Sorry, it's bed time in this part of the world, so I'm just going to leave you with a random comment that I haven't verified...

The fixes that went in with 3.0.12 should have changed the code such that it saves everything in the protected headers now. Since r.Headers() returns the public headers, I'd expect it to be empty. So I'm kind of thinking alg could be in the protected headers, i.e. msg.ProtectedHeaders()? If not I'll take a look tomorrow

[lestrrat]

Yeah, I changed

  recipientAlgHeader, ok := r.Headers().Algorithm()

to

  recipientAlgHeader, ok := msg.ProtectedHeaders().Algorithm()

And it works.

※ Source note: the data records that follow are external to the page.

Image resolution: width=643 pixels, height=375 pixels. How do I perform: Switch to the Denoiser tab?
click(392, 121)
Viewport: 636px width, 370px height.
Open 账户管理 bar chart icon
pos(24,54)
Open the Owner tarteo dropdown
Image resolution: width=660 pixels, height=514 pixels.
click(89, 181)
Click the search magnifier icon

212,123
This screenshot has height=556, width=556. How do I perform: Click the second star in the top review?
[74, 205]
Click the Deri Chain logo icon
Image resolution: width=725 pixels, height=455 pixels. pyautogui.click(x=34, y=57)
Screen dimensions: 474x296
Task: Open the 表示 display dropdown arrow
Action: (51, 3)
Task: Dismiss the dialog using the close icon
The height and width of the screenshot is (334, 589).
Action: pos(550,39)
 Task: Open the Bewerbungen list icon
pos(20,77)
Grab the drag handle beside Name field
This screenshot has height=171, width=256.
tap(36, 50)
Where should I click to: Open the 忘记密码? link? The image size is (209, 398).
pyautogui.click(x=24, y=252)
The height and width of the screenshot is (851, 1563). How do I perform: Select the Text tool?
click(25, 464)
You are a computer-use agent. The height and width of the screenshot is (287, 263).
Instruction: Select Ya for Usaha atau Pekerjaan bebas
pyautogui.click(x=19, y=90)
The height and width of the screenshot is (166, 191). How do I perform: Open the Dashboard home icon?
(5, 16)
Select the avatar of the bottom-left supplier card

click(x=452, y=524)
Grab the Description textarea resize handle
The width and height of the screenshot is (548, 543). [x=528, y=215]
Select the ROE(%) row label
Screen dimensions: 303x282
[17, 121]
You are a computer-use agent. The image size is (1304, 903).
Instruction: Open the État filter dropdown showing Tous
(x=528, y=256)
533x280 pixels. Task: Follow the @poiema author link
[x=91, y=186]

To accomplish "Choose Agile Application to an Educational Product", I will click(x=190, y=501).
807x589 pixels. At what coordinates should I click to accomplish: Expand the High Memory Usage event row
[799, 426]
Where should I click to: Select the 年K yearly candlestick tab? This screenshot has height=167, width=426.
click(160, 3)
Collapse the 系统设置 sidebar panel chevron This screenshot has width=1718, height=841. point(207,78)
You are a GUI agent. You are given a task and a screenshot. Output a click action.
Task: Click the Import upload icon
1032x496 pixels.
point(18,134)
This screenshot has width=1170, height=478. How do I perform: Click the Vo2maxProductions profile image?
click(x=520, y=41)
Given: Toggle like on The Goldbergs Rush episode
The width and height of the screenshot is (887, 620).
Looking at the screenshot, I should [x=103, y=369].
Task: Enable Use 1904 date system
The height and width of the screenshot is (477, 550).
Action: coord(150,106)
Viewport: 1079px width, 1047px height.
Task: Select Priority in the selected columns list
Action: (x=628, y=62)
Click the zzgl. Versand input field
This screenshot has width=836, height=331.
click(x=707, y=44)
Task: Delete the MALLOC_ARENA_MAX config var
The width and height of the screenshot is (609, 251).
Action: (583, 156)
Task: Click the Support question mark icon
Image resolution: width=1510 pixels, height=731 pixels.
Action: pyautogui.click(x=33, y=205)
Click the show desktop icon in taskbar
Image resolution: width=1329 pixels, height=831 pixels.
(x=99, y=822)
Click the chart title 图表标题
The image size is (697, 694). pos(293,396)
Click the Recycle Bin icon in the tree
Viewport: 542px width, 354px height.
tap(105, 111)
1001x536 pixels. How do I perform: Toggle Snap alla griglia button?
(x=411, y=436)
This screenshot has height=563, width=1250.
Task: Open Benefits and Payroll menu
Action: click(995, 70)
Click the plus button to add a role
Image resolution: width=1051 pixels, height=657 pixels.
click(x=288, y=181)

Yes, it's awkward, but I'd have to say this is on the spec itself.

The spec introduces different serialization formats, which doesn't specifically say where the "alg" parameter must reside. Furthermore, in compact mode the equivalent of "header" does not exist. In flattened mode it exists, so "alg" could reside in either "header" or "protected" headers. When serializing, this library chooses to use it as part of the AAD (i.e. protected headers) so that it's part of the integrity check. In the wild, who knows which the sender may choose to store this in, so you would have to check both. In full JSON mode, you can do pretty much any combination, and again, you would have to check both.

So I hope you can see it's hard to standardize on the library's side. The end user needs to adapt to the actual payload.

---

BTW, this is a nit, but I see you doing json.Unmarshal(payload, map) all the time, but you could just do jwe.Parse(payload) to get a full jwe.Message object -- then you won't have to fiddle with maps.

[ilya-korotya]

Makes sense to me. Closing the issue.